I then drifted to the reality that this same space seemed real empty with only fifteen minutes to go for the scheduled evening event. Where were the people, the huge audience to justify such a space? This was my first lesson in the pace of southern life, particularly in the Black community. The pastor arrived at ten minutes to 7:00, welcomed us heartily and then responded to our concerns for equipment for sharing Daoud’s powerpt. which seemed pointless at that moment. No one else was there. Gradually, a few people trickled in and Daoud and I began to see if anyone had knowledge of how to connect the LCD projector high above in the balcony of the church. It didn’t seem fitting to go through such efforts when the audience would be more familial and not immense.

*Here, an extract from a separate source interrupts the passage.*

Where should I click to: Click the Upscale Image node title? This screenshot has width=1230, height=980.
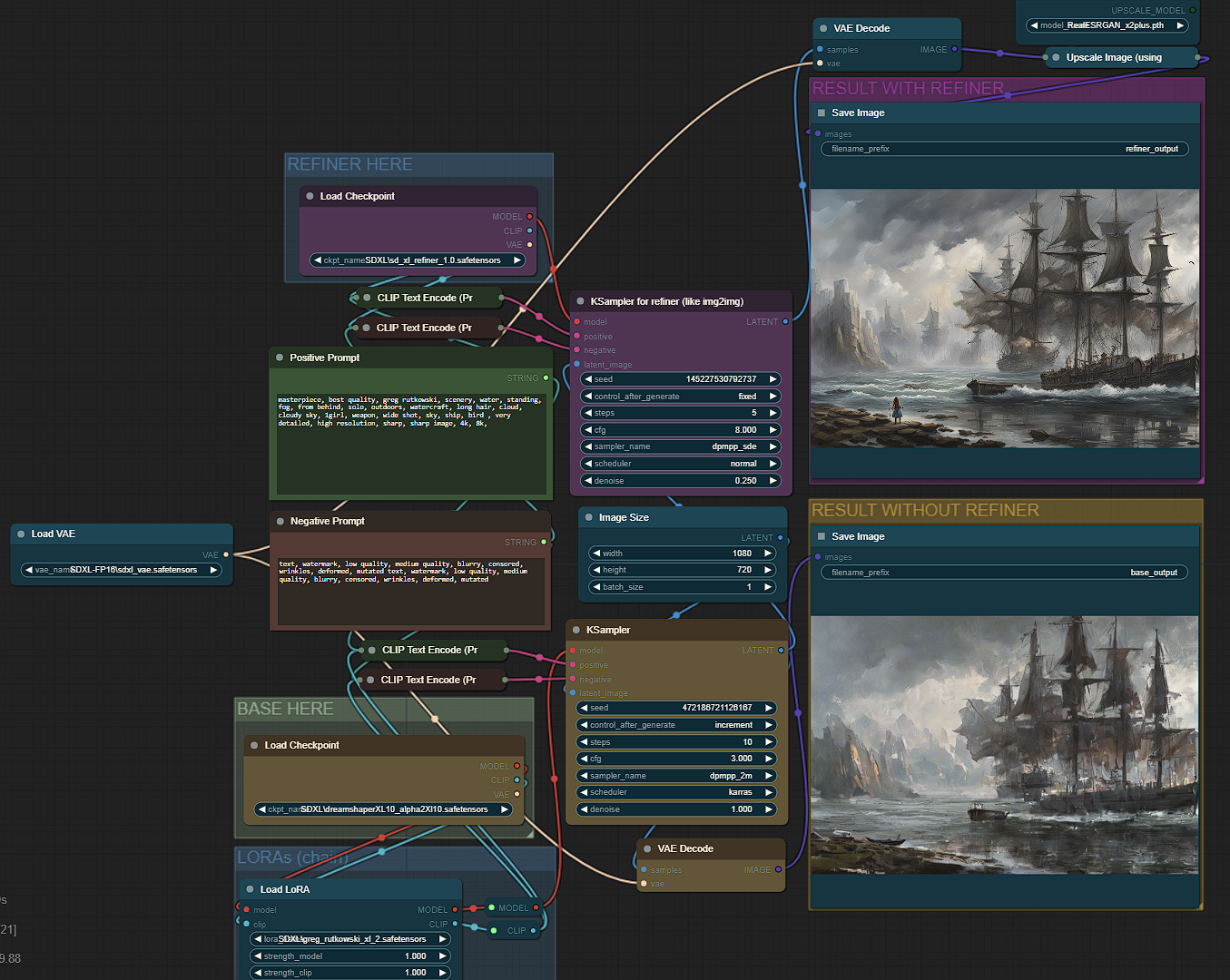coord(1113,57)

 At 7:00, the Pastor began with an introduction and then a prayer for the evening while Daoud was up in the balcony furiously trying to attach his computer to the video equipment they had there. By then, there were about a dozen people scattered randomly through out the large sanctuary. What was the point, I was thinking. I began to resent being there. Is this what we were going to experience at our last venue that had taken five hours to get to from the last site in Chattanooga that morning? During the prayer, there had been a few “amens” from some of those few gathered. Gradually over the next fifteen minutes, others trickled in, many youth who had come for their regular Friday night meeting venue. IT seemed like a last moment invitation, to help provide an audience. I was feeling a little more resentful of what appeared to be poor planning by the organizers.

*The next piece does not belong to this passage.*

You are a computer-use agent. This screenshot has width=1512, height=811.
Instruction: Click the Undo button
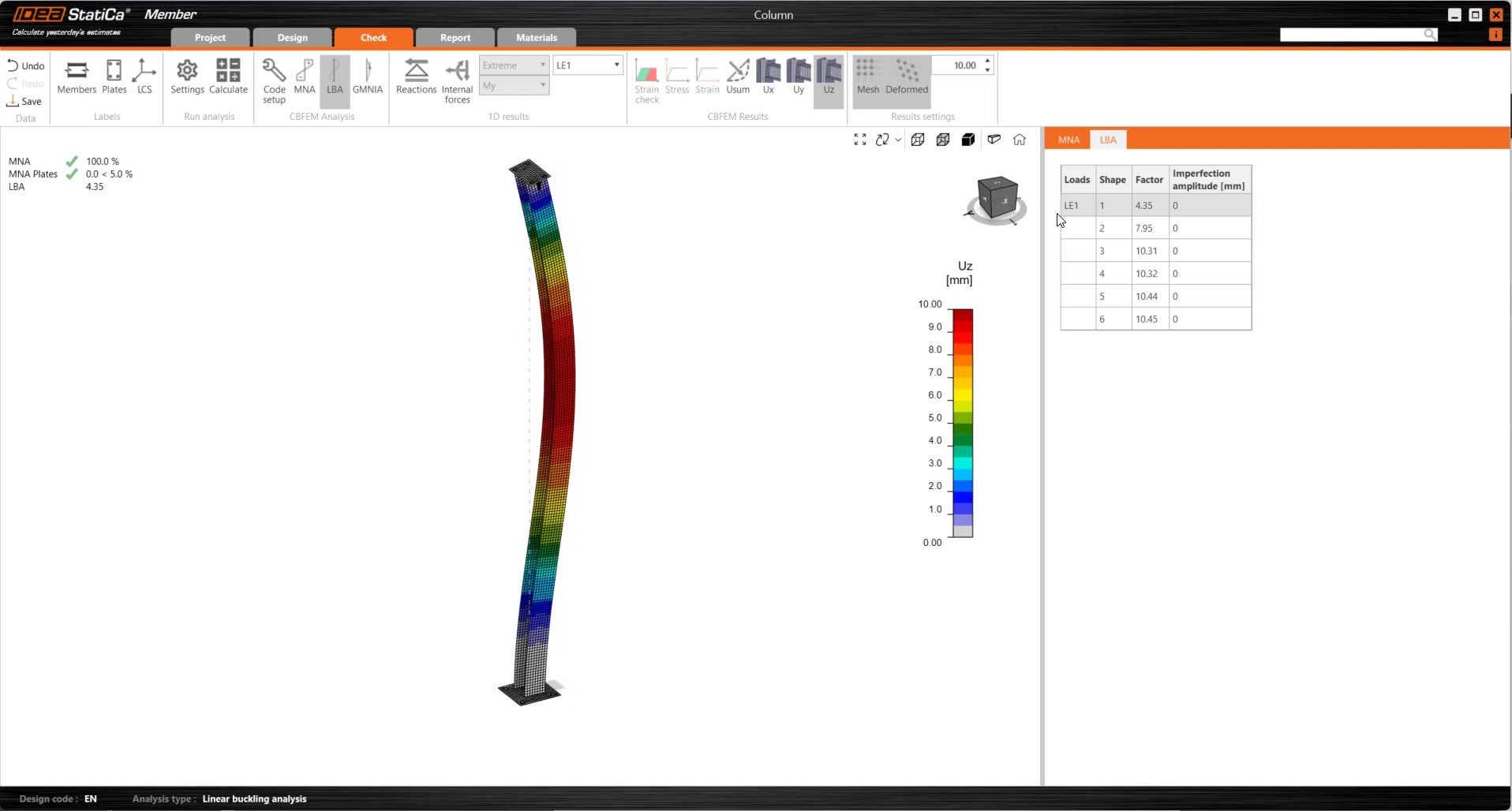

Then, the pastor introduced me which was a real surprise since we had not talked about that before hand. While Daoud was struggling with the machinery with the local choir director, I began to provide background to our evening together to what seem to be a reluctant audience. I was filling time at first. Then as I got into the moment, and shared some of my own first impressions when I heard Daoud on his family’s farm some six years before, and soon I could feel more direct connection with the audience which was continuing to build. I felt some feelings of being a spectacle as as the only one man in the room. Soon there were 70 people in the pews, and Daoud was walking to the front of the church to sit down. I quickly introduced him to the audience, and sat down, relieved that he finally arrived for I had nothing else to say but perhaps read the telephone book as I had seen members of Congress do when filibustering.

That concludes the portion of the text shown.